* _Saved entries_:

....

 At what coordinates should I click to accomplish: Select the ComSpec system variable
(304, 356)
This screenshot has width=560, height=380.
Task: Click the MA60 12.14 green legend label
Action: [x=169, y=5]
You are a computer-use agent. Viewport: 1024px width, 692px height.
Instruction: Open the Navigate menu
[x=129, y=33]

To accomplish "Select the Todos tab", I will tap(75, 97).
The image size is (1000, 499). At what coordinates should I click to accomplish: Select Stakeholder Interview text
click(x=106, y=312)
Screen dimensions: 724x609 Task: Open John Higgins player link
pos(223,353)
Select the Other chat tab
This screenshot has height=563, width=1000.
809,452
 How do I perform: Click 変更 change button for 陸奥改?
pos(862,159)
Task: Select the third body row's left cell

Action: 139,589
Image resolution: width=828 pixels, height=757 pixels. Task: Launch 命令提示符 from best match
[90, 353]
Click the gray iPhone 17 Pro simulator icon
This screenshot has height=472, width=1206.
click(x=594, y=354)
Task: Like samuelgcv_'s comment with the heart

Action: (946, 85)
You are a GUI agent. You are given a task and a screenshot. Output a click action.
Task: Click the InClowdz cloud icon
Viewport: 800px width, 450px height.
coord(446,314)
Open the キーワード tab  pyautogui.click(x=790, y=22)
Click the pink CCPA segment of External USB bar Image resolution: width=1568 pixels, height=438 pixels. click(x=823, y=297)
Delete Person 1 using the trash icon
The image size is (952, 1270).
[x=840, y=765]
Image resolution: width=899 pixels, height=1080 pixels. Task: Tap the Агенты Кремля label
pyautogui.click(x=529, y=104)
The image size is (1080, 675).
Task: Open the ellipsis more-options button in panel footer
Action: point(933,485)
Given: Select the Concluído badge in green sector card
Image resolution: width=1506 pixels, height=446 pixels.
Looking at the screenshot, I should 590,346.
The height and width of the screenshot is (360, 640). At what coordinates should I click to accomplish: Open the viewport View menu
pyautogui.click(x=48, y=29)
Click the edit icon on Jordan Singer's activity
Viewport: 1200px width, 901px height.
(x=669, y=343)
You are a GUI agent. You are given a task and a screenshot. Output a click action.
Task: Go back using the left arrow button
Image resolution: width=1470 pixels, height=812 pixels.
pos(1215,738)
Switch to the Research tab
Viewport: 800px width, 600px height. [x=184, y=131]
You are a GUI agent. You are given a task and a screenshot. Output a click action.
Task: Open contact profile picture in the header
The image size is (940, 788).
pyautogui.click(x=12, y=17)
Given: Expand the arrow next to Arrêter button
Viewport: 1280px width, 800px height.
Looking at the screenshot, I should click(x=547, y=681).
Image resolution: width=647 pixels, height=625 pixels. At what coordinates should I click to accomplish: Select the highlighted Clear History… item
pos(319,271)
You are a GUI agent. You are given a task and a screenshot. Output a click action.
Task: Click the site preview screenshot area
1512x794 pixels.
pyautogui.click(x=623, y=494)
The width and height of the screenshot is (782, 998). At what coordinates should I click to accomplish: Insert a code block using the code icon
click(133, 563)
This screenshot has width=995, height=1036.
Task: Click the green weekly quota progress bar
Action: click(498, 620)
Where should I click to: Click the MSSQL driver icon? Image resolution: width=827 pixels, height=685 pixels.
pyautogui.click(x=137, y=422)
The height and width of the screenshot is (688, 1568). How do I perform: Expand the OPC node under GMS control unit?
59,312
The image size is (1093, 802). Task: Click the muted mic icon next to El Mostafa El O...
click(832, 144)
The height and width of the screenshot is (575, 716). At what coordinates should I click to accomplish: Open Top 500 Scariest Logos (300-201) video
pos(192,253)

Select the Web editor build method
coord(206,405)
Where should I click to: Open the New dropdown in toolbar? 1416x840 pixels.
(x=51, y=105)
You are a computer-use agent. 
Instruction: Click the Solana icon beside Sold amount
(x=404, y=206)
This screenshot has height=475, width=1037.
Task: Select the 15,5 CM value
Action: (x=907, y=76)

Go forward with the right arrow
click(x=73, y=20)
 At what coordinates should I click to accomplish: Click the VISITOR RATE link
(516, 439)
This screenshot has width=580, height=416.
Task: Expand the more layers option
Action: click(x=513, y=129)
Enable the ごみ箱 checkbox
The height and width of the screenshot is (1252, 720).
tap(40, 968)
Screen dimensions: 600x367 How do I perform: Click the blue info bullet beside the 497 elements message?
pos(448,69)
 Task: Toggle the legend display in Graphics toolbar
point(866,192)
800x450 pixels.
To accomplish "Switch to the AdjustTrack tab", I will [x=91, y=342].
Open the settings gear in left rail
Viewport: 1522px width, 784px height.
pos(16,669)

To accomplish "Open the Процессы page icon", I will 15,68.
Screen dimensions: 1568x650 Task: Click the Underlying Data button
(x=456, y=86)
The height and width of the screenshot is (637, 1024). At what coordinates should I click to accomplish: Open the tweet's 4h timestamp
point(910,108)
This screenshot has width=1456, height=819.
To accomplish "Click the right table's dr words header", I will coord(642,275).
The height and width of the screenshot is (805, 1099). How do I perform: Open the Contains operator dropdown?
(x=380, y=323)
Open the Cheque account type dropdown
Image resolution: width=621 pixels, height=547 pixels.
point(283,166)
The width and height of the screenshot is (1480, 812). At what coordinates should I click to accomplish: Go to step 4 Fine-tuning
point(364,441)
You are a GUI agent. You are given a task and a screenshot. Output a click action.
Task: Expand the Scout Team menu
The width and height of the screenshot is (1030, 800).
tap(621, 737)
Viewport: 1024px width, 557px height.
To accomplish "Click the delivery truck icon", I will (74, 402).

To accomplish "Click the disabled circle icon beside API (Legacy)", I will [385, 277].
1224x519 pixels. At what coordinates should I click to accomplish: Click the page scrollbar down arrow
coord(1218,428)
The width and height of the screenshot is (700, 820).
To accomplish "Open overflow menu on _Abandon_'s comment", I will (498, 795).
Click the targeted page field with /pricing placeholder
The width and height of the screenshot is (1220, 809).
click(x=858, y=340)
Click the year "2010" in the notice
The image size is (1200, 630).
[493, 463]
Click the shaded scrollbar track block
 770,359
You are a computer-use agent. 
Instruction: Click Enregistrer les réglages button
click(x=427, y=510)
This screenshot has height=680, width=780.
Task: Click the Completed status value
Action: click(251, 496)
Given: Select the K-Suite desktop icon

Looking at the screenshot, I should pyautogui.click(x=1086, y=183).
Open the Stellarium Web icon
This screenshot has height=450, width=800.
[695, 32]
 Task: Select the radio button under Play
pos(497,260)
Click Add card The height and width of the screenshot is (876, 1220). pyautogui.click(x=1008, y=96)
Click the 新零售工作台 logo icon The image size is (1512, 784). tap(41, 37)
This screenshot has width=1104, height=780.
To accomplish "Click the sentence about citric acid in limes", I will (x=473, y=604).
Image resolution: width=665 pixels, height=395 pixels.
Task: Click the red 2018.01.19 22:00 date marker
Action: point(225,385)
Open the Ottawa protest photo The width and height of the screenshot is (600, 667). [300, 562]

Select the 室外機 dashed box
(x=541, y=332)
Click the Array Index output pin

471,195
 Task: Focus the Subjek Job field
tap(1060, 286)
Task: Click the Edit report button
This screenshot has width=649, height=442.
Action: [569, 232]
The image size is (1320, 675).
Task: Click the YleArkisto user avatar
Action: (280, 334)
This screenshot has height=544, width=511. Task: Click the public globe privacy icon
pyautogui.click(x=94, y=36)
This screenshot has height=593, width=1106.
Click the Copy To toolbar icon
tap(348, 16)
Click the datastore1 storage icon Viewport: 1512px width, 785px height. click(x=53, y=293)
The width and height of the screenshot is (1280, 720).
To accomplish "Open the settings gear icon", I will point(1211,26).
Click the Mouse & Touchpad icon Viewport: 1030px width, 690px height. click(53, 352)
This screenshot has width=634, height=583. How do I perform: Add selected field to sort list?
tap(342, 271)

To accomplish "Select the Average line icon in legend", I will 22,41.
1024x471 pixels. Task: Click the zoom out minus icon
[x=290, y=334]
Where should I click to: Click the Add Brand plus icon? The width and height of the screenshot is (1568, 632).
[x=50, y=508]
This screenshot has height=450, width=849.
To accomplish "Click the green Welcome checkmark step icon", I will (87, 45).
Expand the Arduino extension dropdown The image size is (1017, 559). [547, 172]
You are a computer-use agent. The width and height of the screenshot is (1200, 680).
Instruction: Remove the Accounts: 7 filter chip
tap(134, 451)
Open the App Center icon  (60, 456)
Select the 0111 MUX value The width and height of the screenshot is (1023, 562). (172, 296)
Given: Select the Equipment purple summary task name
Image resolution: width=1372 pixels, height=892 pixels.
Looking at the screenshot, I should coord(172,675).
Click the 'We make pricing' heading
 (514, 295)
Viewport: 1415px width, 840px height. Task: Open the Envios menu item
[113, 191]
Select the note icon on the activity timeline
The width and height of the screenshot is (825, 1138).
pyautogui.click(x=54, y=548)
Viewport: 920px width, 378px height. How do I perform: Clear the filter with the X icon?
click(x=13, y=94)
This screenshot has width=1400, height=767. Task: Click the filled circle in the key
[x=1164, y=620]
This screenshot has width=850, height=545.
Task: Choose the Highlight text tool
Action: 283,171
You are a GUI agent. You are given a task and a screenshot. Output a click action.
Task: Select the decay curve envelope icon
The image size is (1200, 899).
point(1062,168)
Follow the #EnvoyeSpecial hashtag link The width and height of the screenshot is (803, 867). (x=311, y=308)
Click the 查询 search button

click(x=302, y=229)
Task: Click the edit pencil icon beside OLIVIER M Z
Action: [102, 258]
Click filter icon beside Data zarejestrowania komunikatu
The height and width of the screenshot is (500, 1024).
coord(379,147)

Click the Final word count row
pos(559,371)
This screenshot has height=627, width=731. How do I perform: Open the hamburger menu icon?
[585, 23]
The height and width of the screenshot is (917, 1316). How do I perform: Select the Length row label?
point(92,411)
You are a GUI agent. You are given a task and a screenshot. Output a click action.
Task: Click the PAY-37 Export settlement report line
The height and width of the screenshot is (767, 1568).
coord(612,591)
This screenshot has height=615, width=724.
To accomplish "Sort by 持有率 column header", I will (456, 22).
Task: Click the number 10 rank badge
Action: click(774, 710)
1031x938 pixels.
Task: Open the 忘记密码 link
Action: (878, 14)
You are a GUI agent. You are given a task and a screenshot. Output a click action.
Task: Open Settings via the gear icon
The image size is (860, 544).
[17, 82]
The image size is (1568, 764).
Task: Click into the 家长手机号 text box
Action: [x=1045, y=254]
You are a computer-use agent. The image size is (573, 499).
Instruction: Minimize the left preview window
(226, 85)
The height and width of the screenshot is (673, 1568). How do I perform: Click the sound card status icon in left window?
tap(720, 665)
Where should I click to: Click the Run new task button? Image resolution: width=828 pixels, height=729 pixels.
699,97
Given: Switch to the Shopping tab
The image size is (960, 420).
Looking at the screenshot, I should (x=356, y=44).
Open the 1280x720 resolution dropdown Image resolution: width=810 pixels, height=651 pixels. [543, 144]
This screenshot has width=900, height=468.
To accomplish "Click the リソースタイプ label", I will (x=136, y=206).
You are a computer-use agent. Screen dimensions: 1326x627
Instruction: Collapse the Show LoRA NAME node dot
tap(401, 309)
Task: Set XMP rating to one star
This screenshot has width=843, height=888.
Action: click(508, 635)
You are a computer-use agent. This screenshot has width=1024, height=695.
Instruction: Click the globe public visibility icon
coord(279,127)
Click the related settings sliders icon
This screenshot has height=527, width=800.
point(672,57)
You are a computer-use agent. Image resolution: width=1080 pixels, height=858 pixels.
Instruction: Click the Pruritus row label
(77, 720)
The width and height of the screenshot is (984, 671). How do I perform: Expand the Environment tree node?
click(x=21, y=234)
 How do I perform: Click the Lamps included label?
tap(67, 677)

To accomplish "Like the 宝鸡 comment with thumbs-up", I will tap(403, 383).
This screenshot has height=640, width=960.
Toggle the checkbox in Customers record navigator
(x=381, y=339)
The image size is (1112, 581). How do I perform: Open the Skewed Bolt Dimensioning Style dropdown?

....

* _Instructions to follow_: From the records above, extract exactly and only the lines that begin at the line with "Screen dimensions: 600x367" and stop after the line with "The width and height of the screenshot is (700, 820).".

* _Solution to this task_:
Screen dimensions: 600x367 How do I perform: Click the blue info bullet beside the 497 elements message?
pos(448,69)
 Task: Toggle the legend display in Graphics toolbar
point(866,192)
800x450 pixels.
To accomplish "Switch to the AdjustTrack tab", I will [x=91, y=342].
Open the settings gear in left rail
Viewport: 1522px width, 784px height.
pos(16,669)

To accomplish "Open the Процессы page icon", I will 15,68.
Screen dimensions: 1568x650 Task: Click the Underlying Data button
(x=456, y=86)
The height and width of the screenshot is (637, 1024). At what coordinates should I click to accomplish: Open the tweet's 4h timestamp
point(910,108)
This screenshot has width=1456, height=819.
To accomplish "Click the right table's dr words header", I will coord(642,275).
The height and width of the screenshot is (805, 1099). How do I perform: Open the Contains operator dropdown?
(x=380, y=323)
Open the Cheque account type dropdown
Image resolution: width=621 pixels, height=547 pixels.
point(283,166)
The width and height of the screenshot is (1480, 812). At what coordinates should I click to accomplish: Go to step 4 Fine-tuning
point(364,441)
You are a GUI agent. You are given a task and a screenshot. Output a click action.
Task: Expand the Scout Team menu
The width and height of the screenshot is (1030, 800).
tap(621, 737)
Viewport: 1024px width, 557px height.
To accomplish "Click the delivery truck icon", I will (74, 402).

To accomplish "Click the disabled circle icon beside API (Legacy)", I will [385, 277].
1224x519 pixels. At what coordinates should I click to accomplish: Click the page scrollbar down arrow
coord(1218,428)
The width and height of the screenshot is (700, 820).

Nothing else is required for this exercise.